▶ **WHAT THIS TASK INVOLVES**
Return the material below word for word, every line of it, but leave out the pictures.

▶ **INPUT RECORDS**
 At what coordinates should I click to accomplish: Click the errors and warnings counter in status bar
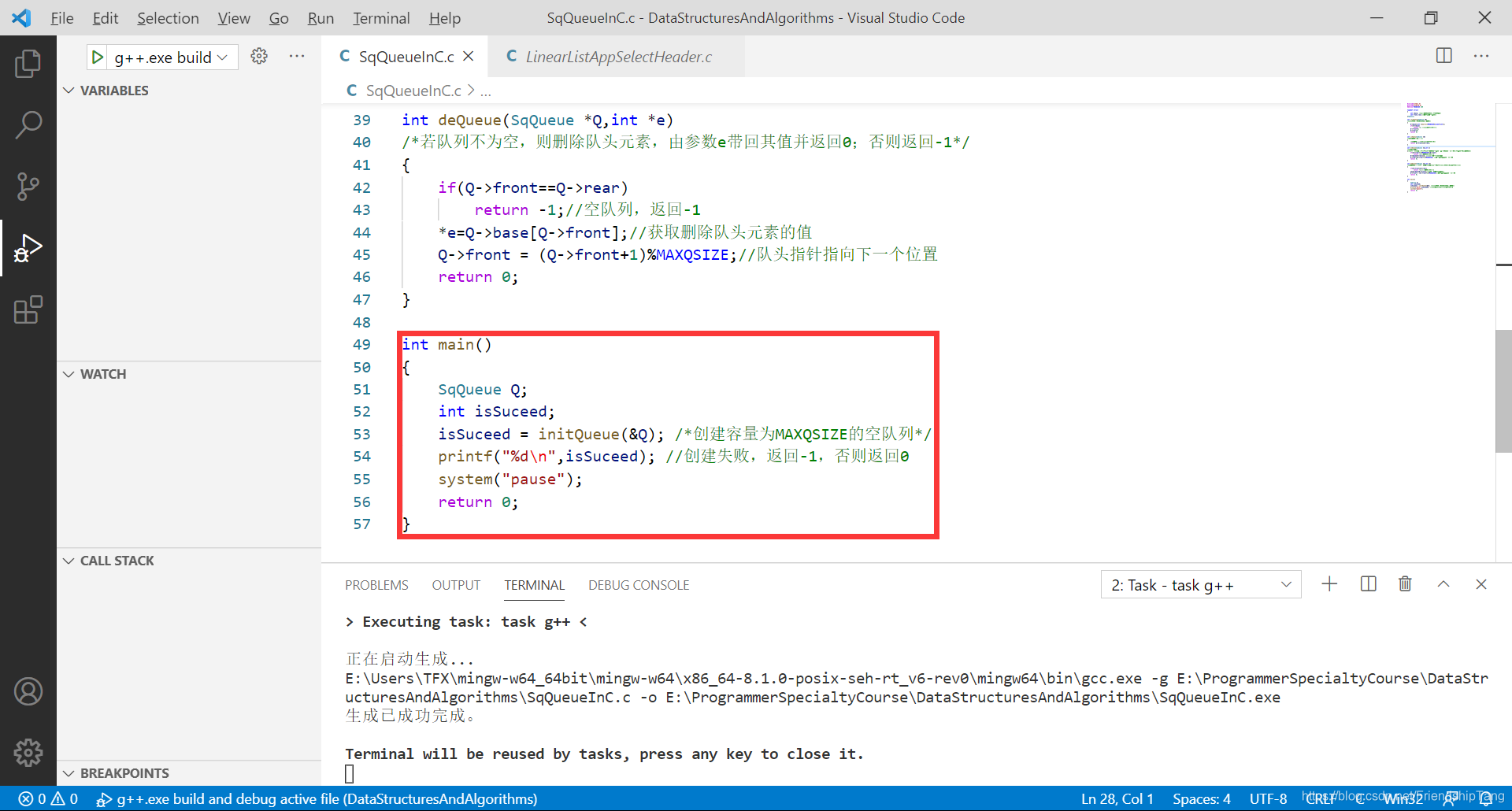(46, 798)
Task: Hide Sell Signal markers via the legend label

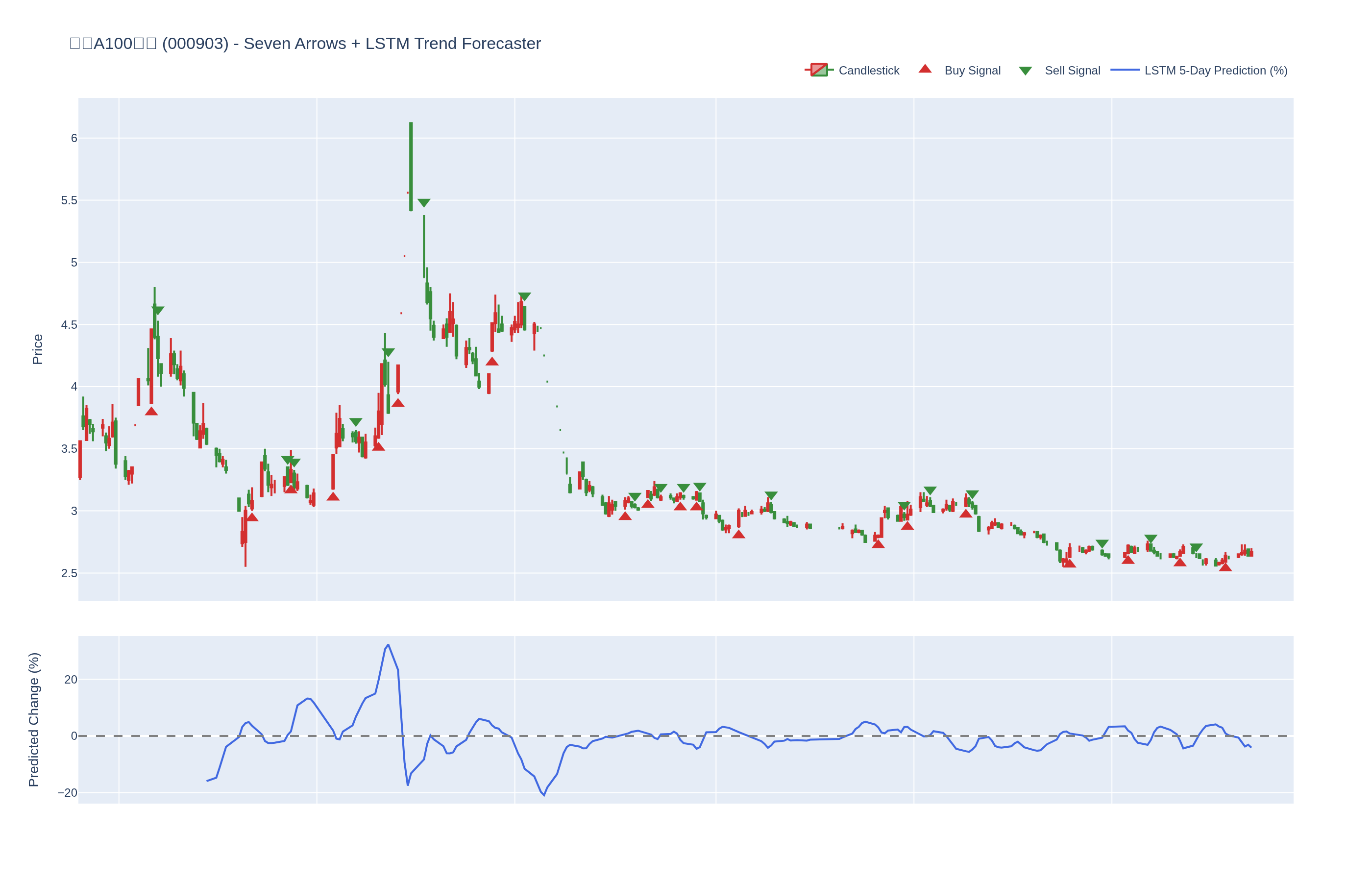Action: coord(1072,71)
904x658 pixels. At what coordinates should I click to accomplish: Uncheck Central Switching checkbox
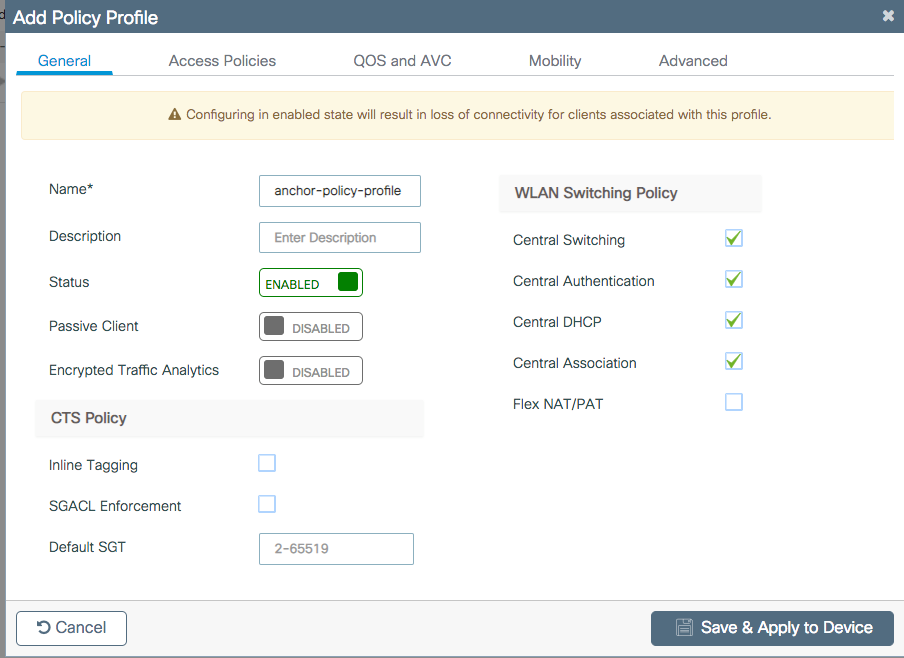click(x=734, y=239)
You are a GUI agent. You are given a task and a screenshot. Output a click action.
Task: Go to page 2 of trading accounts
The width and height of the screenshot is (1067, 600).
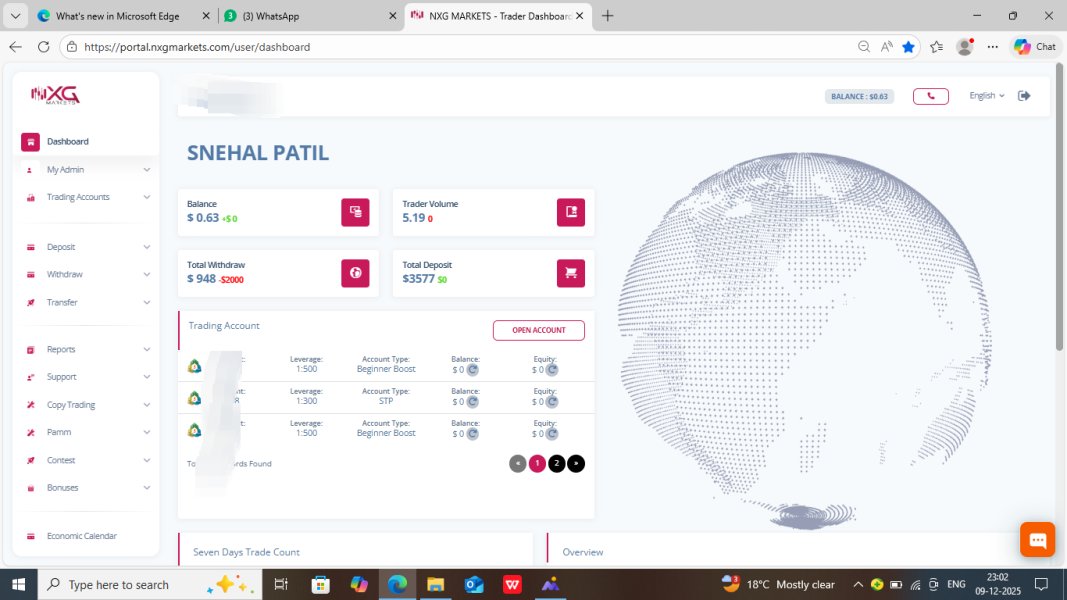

▶ **ANSWER TO THIS TASK**
 At what coordinates should I click to accomplish: Click the errors and warnings counter in status bar
(46, 798)
Task: Hide Sell Signal markers via the legend label

Action: coord(1072,71)
904x658 pixels. At what coordinates should I click to accomplish: Uncheck Central Switching checkbox
click(x=734, y=239)
You are a GUI agent. You are given a task and a screenshot. Output a click action.
Task: Go to page 2 of trading accounts
The width and height of the screenshot is (1067, 600).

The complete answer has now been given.